Information
- Location: McAllen, Texas
- Founded: 2009
- Folded: 2013
- Former name: Texas Thunder (2013); McAllen Thunder (2011–12); Coastal Bend Thunder (2009–10);
- Former leagues: United League Baseball (2013); North American League (2011–12); United League Baseball (2009–10);
- Former ballparks: Edinburg Stadium (2011–12); Fairgrounds Field (2009–10);
- Colors: Navy Blue, Cardinal Red, White
- General manager: Doug Leary

= Texas Thunder (baseball) =

US professional baseball team

The Texas Thunder were a professional baseball team. The Thunder were a member of the United League Baseball, an independent professional league, which is not affiliated with Major League Baseball or Minor League Baseball.

Former logo, while in Robstown, Texas

The team made its debut as the Coastal Bend Thunder in the United League Baseball in 2009, after the dissolution of the Coastal Bend Aviators of the American Association the previous year. The team played in Fairgrounds Field in Robstown, Texas.
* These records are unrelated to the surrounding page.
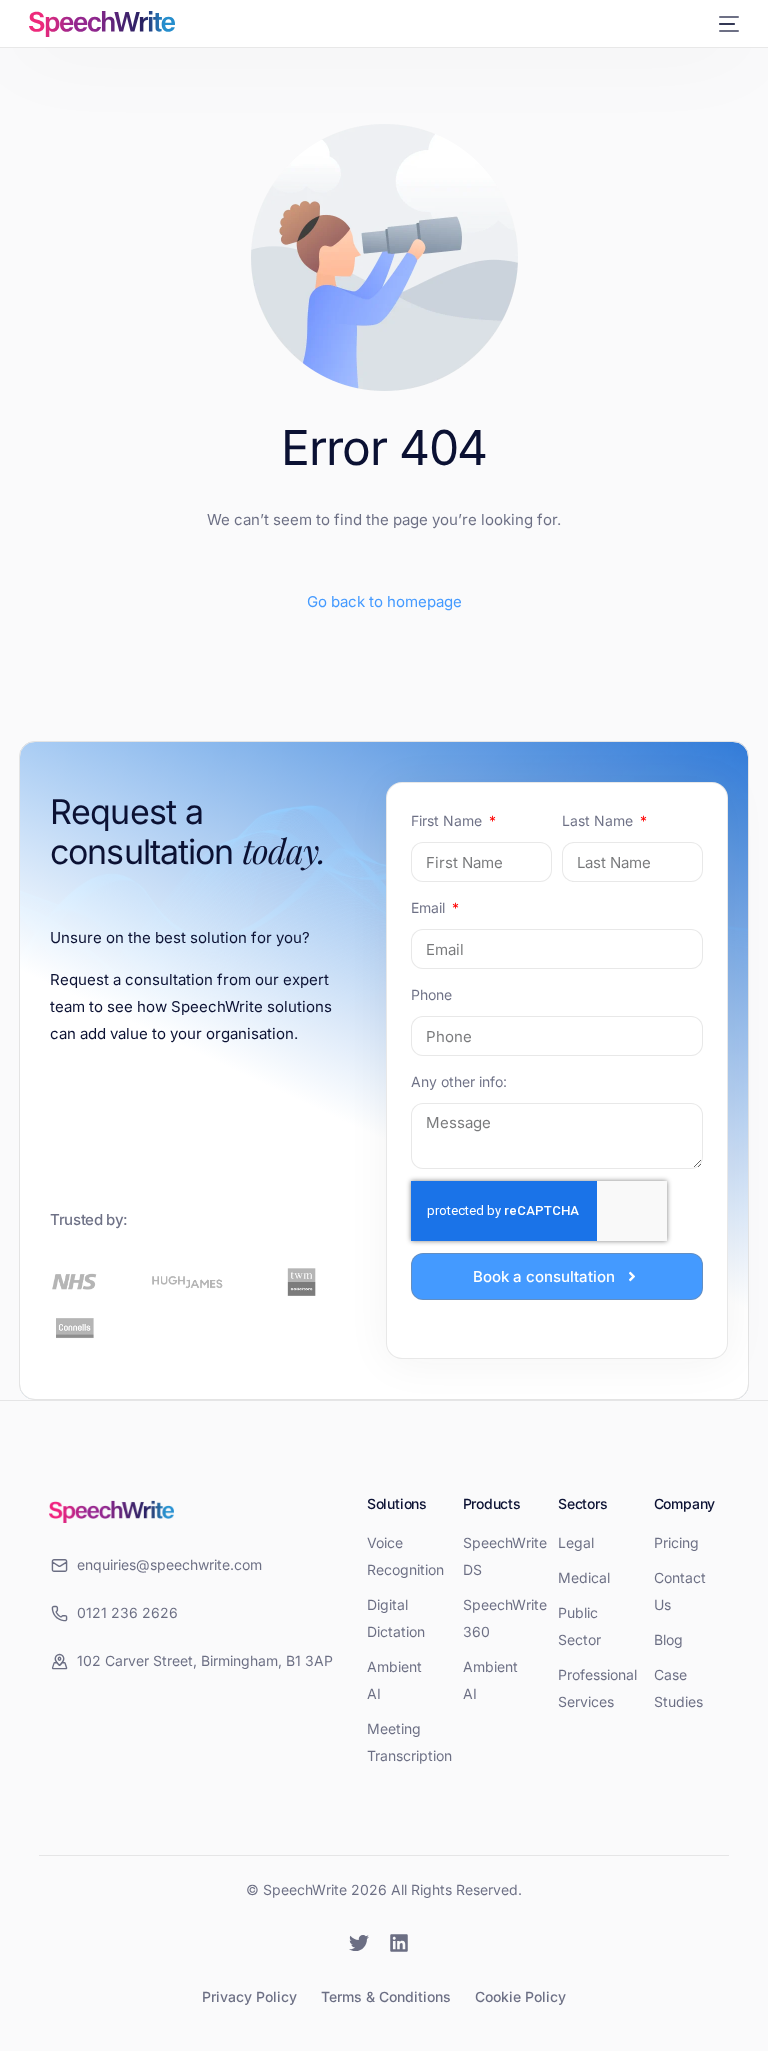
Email (430, 907)
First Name (448, 820)
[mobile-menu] (726, 24)
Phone (431, 994)
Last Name (599, 820)
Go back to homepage (384, 601)
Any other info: (459, 1081)
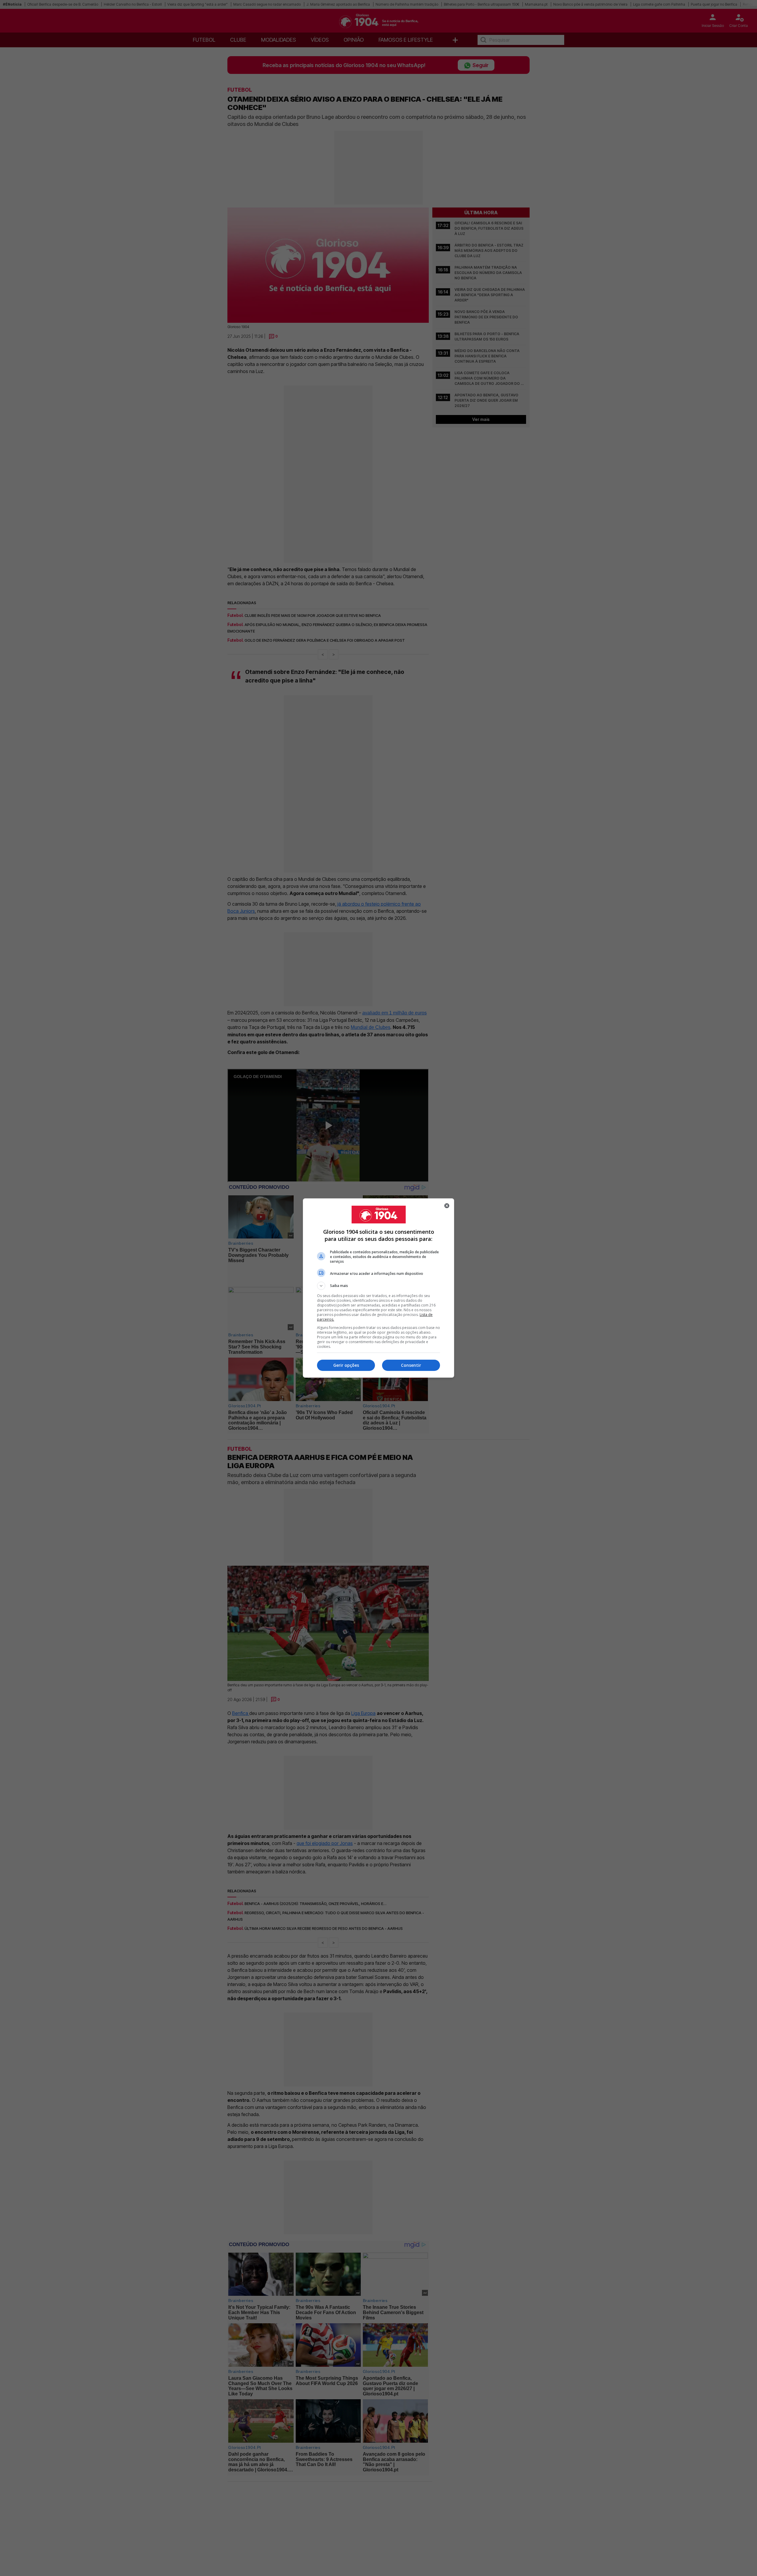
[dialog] (378, 1288)
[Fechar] (447, 1206)
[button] (378, 1286)
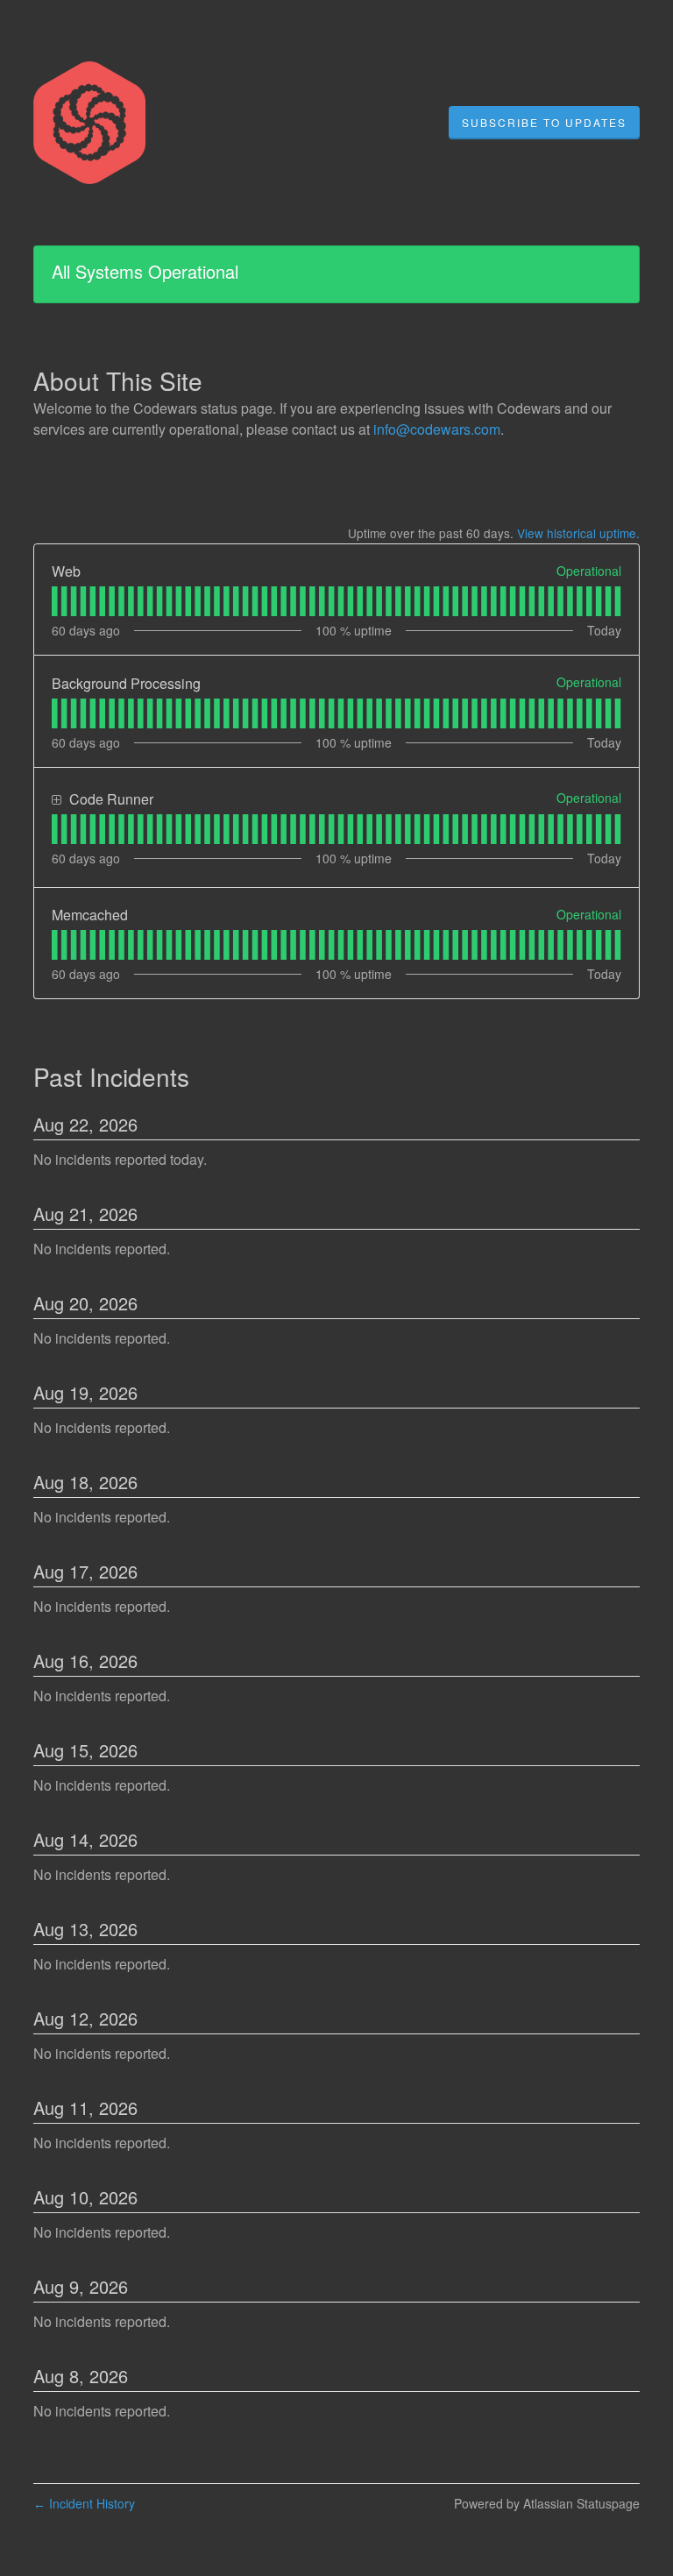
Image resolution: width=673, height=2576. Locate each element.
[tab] (55, 601)
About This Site (117, 380)
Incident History (84, 2503)
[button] (544, 122)
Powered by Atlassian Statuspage (547, 2503)
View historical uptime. (578, 533)
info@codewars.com (436, 429)
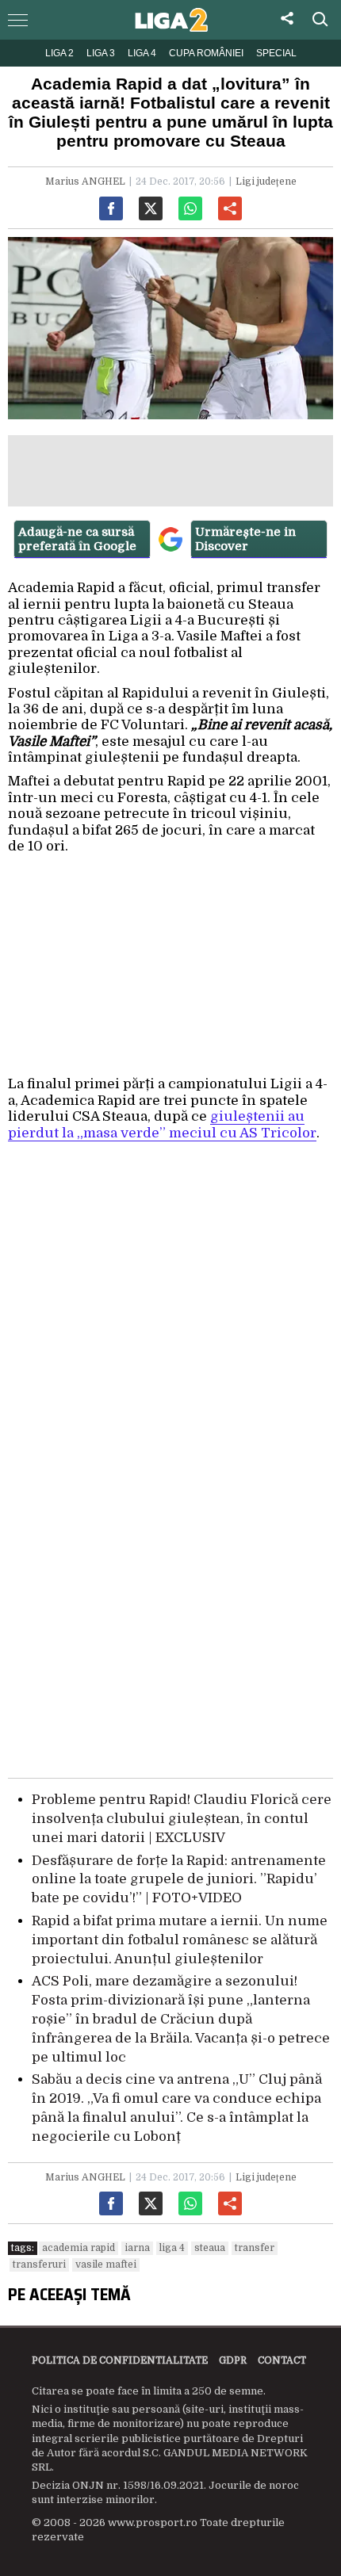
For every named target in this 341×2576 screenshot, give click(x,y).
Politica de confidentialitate (120, 2360)
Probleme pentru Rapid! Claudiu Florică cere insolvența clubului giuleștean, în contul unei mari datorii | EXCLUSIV (181, 1818)
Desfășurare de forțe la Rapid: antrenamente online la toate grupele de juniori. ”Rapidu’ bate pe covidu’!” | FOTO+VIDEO (179, 1879)
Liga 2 (59, 53)
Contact (282, 2360)
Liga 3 (100, 53)
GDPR (233, 2360)
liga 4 (172, 2247)
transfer (254, 2247)
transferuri (39, 2264)
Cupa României (206, 53)
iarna (137, 2247)
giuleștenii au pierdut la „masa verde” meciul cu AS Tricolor (162, 1124)
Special (276, 53)
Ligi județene (266, 181)
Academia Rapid (78, 2247)
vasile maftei (105, 2264)
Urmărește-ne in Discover (245, 539)
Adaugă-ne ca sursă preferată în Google (77, 539)
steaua (209, 2247)
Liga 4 (142, 53)
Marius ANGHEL (85, 181)
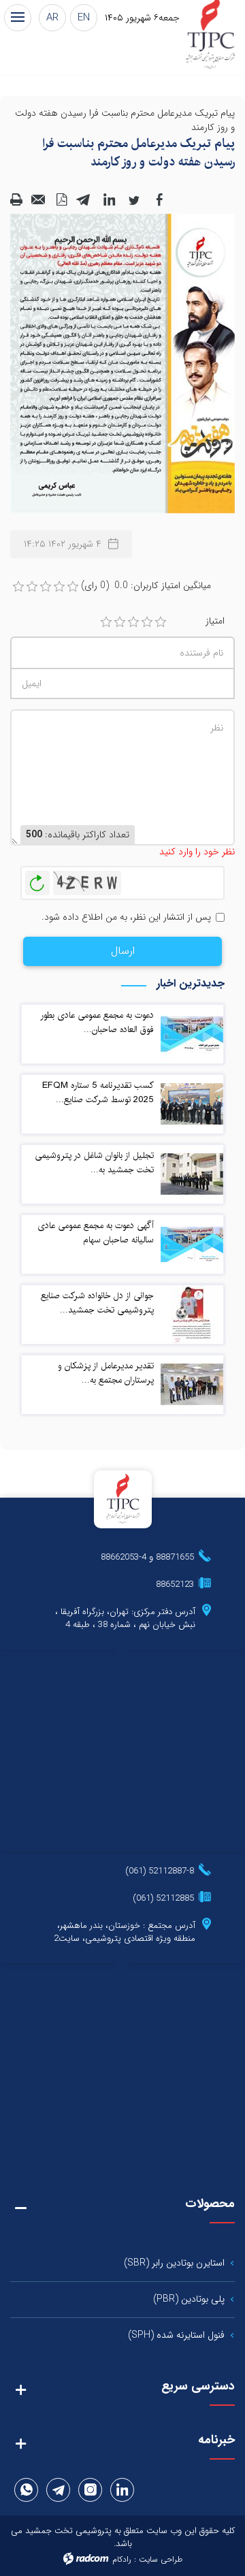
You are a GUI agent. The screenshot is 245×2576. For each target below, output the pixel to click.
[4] (147, 622)
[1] (106, 622)
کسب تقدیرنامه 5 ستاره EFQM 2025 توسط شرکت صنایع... (98, 1092)
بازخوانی (37, 879)
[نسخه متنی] (16, 199)
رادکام (121, 2559)
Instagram (90, 2489)
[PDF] (61, 199)
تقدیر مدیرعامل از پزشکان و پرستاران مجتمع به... (106, 1372)
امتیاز (215, 621)
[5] (160, 622)
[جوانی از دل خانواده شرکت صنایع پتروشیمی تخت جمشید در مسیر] (192, 1313)
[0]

The team had financial difficulties and was locked out of their stadium by the city in December 2010 due to unpaid rent, utilities and stadium maintenance costs.

For the following season, the team was adopted by McAllen, Texas and changed its name to the McAllen Thunder. They joined the new North American League and shared Edinburg Stadium with the Edinburg Roadrunners, who were owned by the same people.

In 2013, after the dissolution of the North American League, the team rejoined the ULB, as a true travel team without a home stadium, known as the Texas Thunder. The team was dissolved during the season.